1 Description of the research area

The Tahtalı dam is in the southwestern part of İzmir city, southwest Turkey (Fig. 1). This dam was constructed to supply about 4,055 l/s of drinking water from the Tahtalı River to İzmir city (Gülbahar 1999). The construction of the Tahtalı dam was completed in 1996. The topographical conditions were suitable for supplying clean water from the reservoir to İzmir city by gravity flow. A general view of the Tahtalı dam site is given in Fig. 2.

Fig. 1
figure 1

Location map of the Tahtalı dam site

Fig. 2
figure 2

General view of the Tahtalı dam site

The maximum reservoir capacity is 307,000 hm3, whereas the minimum capacity is 56,000 hm3 (Kılınç and Gülbahar 1997). The watershed of the Tahtalı dam covers a surface area of 515 km2, extending along the Cuma plain. The watershed is the water collection area of the Tahtalı River, which runs in the NE–SW direction, through the Cuma plain. About 50% of the area is covered with forests and 30% of the land is used for agricultural purposes, whereas, the remaining represents urban area (Atış 1999).

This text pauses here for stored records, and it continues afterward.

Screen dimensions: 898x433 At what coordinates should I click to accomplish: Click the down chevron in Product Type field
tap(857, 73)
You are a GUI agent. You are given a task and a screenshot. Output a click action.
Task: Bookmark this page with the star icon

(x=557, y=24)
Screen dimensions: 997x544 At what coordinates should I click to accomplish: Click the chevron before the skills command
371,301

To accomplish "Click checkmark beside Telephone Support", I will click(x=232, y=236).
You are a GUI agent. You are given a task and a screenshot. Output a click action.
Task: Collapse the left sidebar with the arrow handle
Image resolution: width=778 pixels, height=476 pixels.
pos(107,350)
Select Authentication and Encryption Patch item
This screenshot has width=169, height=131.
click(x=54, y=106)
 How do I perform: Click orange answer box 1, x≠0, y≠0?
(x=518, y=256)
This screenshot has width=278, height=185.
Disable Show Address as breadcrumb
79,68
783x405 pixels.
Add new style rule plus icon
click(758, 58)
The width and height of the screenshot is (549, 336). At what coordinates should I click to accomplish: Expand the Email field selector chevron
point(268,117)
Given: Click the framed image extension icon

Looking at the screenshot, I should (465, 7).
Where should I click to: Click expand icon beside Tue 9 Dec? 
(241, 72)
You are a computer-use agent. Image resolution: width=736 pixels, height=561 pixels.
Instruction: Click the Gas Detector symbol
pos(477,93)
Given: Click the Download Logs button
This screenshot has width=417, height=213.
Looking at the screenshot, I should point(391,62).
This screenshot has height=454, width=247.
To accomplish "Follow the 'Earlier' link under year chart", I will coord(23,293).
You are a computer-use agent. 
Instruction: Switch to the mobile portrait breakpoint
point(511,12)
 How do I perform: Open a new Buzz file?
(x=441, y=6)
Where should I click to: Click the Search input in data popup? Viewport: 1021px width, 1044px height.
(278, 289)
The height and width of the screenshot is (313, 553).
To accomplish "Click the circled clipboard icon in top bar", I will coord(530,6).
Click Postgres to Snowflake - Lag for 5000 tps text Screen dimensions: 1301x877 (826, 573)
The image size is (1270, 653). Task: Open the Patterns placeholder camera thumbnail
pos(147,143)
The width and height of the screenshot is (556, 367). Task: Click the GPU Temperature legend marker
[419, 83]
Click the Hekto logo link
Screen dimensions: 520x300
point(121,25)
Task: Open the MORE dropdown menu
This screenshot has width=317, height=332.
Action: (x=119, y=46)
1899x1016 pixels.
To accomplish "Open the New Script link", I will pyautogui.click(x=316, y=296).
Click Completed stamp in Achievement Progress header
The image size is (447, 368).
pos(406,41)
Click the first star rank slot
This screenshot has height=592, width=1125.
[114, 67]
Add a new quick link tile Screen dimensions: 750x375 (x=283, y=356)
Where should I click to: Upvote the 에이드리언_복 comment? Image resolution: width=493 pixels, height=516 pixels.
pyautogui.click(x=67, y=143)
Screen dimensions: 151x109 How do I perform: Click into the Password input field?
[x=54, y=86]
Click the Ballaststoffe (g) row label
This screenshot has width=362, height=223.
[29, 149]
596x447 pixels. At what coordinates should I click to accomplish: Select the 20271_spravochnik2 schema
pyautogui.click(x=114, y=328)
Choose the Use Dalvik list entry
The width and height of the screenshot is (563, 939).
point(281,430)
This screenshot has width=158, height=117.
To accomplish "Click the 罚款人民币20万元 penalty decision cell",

2 Hydrochemical evaluation of the Tahtalı watershed

Human activities near the Tahtalı dam site have had direct and indirect effects on the rates of contamination of surface and groundwater in the Tahtalı watershed area. Direct effects include dissolution and transport of excess quantities of fertilizers with associated materials and hydrologic alterations related to irrigation and drainage. Indirect effects include changes in water–rock reactions in soils and aquifers caused by increased concentrations of dissolved oxidants, protons, and major ions.

Agricultural activities have directly or indirectly affected the concentrations of a large number of inorganic chemicals in groundwater, for example NO3, N2, Cl, SO 2−4 , H+, K+, Mg2+, Ca2+, Fe, Cu, B, Pb, and Zn, as well as a wide variety of pesticides and other organic compounds. For reactive contaminants like NO3, it is suggested that a combination of hydrochemical and environmental-tracer analytical approaches might be required to resolve changing inputs from subsequent alterations as causes of concentration gradients in groundwater.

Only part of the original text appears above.